#### Document segment:
===============

We are given that $o(a) = n$ and that $a^m = e$. We want to show that $n \mid m$.

By the Division Algorithm, we can divide $m$ by $n$ to find a unique integer quotient $q$ and a unique integer remainder $r$:

$$ m = nq + r, \quad \text{where } 0 \le r < n $$

Now, we use the given fact that $a^m = e$ and substitute our expression for $m$:

$$ a^{nq+r} = e $$

Using the rules of exponents for group elements, we can rewrite the left side:

$$ (a^n)^q \cdot a^r = e $$

By the definition of the order of $a$, we know that $a^n = e$. Substituting this into our equation gives:

$$ (e)^q \cdot a^r = e $$ $$ e \cdot a^r = e $$ $$ a^r = e $$

This result, $a^r = e$, is critical. The Division Algorithm also tells us that the remainder $r$ must be in the range $0 \le r < n$.

===============

(Stored data)
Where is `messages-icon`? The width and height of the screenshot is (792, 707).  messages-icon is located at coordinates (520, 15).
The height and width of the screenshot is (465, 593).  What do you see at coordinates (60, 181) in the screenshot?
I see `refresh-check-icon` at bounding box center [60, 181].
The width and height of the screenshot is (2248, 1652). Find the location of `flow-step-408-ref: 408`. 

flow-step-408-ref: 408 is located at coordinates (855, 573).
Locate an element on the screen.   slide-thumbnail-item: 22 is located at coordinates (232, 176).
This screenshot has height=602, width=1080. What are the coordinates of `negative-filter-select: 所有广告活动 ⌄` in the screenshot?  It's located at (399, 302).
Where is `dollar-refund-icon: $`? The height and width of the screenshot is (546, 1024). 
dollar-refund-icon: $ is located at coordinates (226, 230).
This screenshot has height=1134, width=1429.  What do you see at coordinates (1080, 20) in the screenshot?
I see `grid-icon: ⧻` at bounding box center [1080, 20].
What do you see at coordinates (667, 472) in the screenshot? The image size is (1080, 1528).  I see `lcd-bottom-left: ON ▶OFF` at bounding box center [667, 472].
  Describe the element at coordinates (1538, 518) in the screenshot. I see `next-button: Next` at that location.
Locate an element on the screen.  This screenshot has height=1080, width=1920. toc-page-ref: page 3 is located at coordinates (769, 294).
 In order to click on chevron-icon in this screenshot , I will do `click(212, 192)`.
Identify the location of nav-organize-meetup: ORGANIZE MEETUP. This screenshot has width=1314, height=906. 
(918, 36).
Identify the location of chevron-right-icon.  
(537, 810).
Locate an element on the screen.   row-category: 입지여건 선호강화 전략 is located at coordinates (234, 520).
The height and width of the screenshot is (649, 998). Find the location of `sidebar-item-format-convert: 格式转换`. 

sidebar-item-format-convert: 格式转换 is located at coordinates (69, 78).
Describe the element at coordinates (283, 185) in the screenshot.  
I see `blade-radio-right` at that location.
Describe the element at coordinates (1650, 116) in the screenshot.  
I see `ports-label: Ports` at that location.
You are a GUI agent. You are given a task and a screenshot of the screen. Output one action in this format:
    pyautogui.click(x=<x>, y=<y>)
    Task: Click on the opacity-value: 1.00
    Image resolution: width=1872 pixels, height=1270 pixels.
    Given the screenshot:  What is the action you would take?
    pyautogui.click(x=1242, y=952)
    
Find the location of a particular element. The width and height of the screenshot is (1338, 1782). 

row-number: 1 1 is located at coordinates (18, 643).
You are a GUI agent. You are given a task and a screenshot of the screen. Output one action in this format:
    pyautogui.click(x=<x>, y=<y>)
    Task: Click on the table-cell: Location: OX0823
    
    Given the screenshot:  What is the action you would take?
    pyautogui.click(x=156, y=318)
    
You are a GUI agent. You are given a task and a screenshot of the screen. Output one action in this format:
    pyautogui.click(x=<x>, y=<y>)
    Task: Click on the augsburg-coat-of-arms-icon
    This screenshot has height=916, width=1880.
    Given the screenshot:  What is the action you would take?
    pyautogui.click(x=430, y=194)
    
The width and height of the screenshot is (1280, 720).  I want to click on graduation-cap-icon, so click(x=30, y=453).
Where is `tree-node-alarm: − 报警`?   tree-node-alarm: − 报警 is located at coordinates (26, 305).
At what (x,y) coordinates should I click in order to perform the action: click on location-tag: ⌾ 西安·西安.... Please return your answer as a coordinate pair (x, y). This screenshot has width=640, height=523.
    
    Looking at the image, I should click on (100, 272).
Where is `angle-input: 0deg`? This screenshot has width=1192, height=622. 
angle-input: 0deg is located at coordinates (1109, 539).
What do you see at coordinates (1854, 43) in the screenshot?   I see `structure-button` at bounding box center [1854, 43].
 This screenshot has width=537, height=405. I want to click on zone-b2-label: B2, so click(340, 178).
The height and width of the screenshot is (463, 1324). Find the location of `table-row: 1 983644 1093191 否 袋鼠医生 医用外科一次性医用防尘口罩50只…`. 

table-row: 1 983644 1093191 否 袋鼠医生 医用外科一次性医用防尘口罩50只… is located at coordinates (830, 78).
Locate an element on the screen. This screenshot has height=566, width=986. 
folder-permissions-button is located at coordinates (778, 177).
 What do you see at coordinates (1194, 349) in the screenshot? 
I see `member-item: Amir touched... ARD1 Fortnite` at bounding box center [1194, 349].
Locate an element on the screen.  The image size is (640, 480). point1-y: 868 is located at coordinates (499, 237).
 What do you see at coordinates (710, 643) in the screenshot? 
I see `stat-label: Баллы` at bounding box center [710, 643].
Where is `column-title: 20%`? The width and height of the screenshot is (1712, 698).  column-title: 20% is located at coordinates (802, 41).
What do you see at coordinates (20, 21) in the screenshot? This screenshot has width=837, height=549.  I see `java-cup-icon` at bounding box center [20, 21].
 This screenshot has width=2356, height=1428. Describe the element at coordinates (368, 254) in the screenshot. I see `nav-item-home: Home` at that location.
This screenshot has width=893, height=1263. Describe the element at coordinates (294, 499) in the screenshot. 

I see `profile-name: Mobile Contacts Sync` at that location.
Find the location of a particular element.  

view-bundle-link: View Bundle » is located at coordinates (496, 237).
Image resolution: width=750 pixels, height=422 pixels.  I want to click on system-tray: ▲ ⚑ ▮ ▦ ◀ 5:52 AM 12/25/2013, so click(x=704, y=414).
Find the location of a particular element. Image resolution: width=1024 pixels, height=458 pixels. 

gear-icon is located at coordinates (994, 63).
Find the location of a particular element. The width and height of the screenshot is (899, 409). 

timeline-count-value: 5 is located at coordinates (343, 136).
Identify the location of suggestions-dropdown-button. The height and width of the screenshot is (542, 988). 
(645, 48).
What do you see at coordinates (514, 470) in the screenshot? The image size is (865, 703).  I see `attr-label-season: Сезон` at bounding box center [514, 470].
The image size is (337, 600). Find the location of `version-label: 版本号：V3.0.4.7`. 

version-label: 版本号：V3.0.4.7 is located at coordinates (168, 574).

===============

#### Tasks for this exercise:
a - Recast the listing as a numbered list, starting with the line that contains "What do you see at coordinates (514, 470)" and going on through the end of the listing, and leave out blank lines.
b - Pick up the proof that $n$ divides $m$ where it stops, and carry it forward.

#### Answers to the tasks:
a -
1. What do you see at coordinates (514, 470) in the screenshot? The image size is (865, 703).  I see `attr-label-season: Сезон` at bounding box center [514, 470].
2. The image size is (337, 600). Find the location of `version-label: 版本号：V3.0.4.7`. 
3. version-label: 版本号：V3.0.4.7 is located at coordinates (168, 574).

b -
However, $n$ is defined as the smallest positive integer for which $a^n = e$. If $r$ were a positive integer less than $n$, it would contradict the definition of $n$. Therefore, the only possibility within the allowed range for $r$ is that $r$ must be 0.

Since $r=0$, our original equation from the Division Algorithm becomes:

$$ m = nq + 0 \quad \implies \quad m = nq $$

This shows that $m$ is an integer multiple of $n$. By definition, this means that $n$ divides $m$.

Conclusion

We have successfully shown that if $o(a)=n$ and $a^m=e$, then $n \mid m$.